People go to church where they love going to church. It’s a fact of life in our consumer society. They love the music, the architecture, and the popular preacher. What’s more, it’s the church where the family has its ties and friends attend. But going to church where we like going to church may not be the best thing for us. Psalm 96 tells us why.
Sing to the Lord a new song,… it begins. While new could be a reference to new music, there’s much more to it. The theme and tone of the psalm reveal that new refers primarily to God’s new work – beyond his work of creation – in rescuing fallen men and women. Further, it is a reference to God’s mercies that are ‘new every day’.
The words, the Lord touch on another theme that bubbles through the psalm: there is one creator and Lord. In Isaiah 45:5 we read: I am the Lord, and there is no other; besides me there is no god… And Paul the Apostle writes, we know that “no idol in the world really exists,” and, there is no God but one (1 Corinthians 8:4). The implications of this are enormous – encouraging and frightening. It is encouraging because we learn we are not alone in the universe: there is a purpose and direction to life. It is frightening because all men and women are called upon to do business with this one and only God, for he alone is the Lord.
Putting these ideas together, God’s people will want to sing to the Lord a new song, and praise his name together: he is our Lord and Savior. Further, verse 3 tells us we are to sing so that the city and the nations will hear. From the time of Kings David and Solomon Jerusalem was a busy international city. In Jesus’ day the temple layout included a court for Gentiles (the non-Jewish people) where the songs of God’s people would have been heard.
The logic of the psalm is this: the majesty and glory of God are to be promoted throughout the world because there is only one God who holds out the gift of forgiveness, new life and new hope to men and women who are ‘trapped in the dark dungeon of their own ego’, as Malcolm Muggeridge once put it. So the focus of the exhortation shifts from the Jewish people to the nations (96:7-10). As God’s people sang of God’s mercies, people in Jerusalem would come to know Israel’s God, the Lord who made the heavens.

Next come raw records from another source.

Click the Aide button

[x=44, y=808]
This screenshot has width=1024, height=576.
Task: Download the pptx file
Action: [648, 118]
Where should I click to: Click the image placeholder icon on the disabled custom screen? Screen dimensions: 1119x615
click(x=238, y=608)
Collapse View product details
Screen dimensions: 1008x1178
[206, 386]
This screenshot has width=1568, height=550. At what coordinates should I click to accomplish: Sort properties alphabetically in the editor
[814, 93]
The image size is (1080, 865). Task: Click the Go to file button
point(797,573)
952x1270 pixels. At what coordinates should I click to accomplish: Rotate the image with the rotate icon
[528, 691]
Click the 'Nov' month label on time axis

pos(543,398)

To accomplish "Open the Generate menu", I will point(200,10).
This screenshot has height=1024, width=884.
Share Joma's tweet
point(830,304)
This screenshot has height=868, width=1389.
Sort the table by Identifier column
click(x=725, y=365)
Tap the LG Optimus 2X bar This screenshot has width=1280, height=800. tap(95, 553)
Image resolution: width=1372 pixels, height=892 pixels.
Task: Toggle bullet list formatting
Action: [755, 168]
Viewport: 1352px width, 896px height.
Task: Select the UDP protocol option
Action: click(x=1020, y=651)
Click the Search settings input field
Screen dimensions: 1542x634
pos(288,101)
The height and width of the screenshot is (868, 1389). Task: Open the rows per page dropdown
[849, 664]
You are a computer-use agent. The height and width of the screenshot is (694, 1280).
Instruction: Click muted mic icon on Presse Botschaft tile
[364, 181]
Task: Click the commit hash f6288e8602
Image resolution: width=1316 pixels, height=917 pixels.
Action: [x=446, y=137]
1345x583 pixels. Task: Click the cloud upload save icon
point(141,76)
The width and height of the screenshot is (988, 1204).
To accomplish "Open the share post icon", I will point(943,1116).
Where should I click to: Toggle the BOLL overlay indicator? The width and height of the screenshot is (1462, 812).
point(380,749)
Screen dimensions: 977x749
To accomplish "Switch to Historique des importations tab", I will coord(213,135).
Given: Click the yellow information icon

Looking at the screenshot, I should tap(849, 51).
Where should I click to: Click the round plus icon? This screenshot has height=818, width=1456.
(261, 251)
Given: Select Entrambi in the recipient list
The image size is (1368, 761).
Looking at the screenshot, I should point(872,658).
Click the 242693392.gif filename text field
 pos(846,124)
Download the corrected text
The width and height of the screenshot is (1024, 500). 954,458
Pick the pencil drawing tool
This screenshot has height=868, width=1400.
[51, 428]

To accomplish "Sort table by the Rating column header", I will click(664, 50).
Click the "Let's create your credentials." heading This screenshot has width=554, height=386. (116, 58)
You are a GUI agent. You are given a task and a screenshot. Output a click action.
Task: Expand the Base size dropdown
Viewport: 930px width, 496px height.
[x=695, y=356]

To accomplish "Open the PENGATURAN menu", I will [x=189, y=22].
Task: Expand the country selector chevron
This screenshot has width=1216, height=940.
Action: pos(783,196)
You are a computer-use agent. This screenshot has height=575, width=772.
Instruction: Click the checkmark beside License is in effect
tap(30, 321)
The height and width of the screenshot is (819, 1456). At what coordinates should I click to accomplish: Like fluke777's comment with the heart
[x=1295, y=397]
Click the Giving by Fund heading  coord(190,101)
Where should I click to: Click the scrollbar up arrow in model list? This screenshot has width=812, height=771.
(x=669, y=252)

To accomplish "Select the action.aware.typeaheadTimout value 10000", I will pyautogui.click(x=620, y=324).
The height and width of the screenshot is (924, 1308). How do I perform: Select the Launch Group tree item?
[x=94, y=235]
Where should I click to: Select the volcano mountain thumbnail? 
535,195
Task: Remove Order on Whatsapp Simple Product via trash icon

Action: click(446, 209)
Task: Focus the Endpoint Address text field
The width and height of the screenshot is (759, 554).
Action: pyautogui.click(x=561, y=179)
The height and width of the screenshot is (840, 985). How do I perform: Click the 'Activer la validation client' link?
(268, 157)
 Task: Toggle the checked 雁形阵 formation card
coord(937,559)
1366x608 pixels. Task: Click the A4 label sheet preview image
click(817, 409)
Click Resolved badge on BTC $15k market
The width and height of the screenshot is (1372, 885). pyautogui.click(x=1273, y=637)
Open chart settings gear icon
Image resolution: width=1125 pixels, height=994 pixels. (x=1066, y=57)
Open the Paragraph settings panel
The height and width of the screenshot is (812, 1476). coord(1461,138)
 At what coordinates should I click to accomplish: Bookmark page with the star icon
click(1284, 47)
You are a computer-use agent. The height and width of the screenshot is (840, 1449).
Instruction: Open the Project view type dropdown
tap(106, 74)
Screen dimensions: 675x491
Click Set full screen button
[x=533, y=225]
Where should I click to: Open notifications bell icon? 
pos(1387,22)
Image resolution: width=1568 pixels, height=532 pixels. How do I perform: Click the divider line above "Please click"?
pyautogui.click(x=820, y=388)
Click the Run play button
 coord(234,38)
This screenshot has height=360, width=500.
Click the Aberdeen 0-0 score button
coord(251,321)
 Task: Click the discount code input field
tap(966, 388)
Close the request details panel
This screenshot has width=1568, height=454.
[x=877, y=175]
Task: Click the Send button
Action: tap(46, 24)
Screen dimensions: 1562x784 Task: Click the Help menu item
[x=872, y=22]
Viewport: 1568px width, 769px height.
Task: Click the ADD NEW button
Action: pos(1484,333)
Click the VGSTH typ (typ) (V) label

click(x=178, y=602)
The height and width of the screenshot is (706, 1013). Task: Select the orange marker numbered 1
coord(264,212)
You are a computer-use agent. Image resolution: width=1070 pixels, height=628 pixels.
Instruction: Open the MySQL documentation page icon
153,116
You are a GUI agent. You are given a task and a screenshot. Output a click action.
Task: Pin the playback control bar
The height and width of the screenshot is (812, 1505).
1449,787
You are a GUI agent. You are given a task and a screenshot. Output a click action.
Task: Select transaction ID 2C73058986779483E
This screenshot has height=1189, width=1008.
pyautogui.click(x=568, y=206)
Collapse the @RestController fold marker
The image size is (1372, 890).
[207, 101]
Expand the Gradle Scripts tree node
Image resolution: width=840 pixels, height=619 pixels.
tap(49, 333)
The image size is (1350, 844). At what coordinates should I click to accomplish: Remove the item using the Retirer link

Worship and witness. Through the flow of Psalm 96 we see a connection between worship and witness. True worship will manifest itself in witness. Inward-looking worship is just that – self-directed. Psalm 96 expects God’s people to be outward-focused – not only to God and one another, but also to the nations. We are to introduce them to the one true Lord. We are called upon to do this, not simply because God will one day judge the world (yes, verses 10-13 tell us this will happen), but also because there is only one Lord. Our reaching out to others is about stating a ‘reality’.
Ask. We need to ask ourselves why we go to church. Simply to see our friends or fulfil an obligation? Or to hear afresh and be challenged and renewed by God’s Word? To sing of the majesty and the mercies of God? To encourage others by our presence, mutual confession of sin, and common profession of faith in Jesus Christ? Is your church welcoming to ‘outsiders’ providing a clear, unambiguous message that Christ is the one true Lord?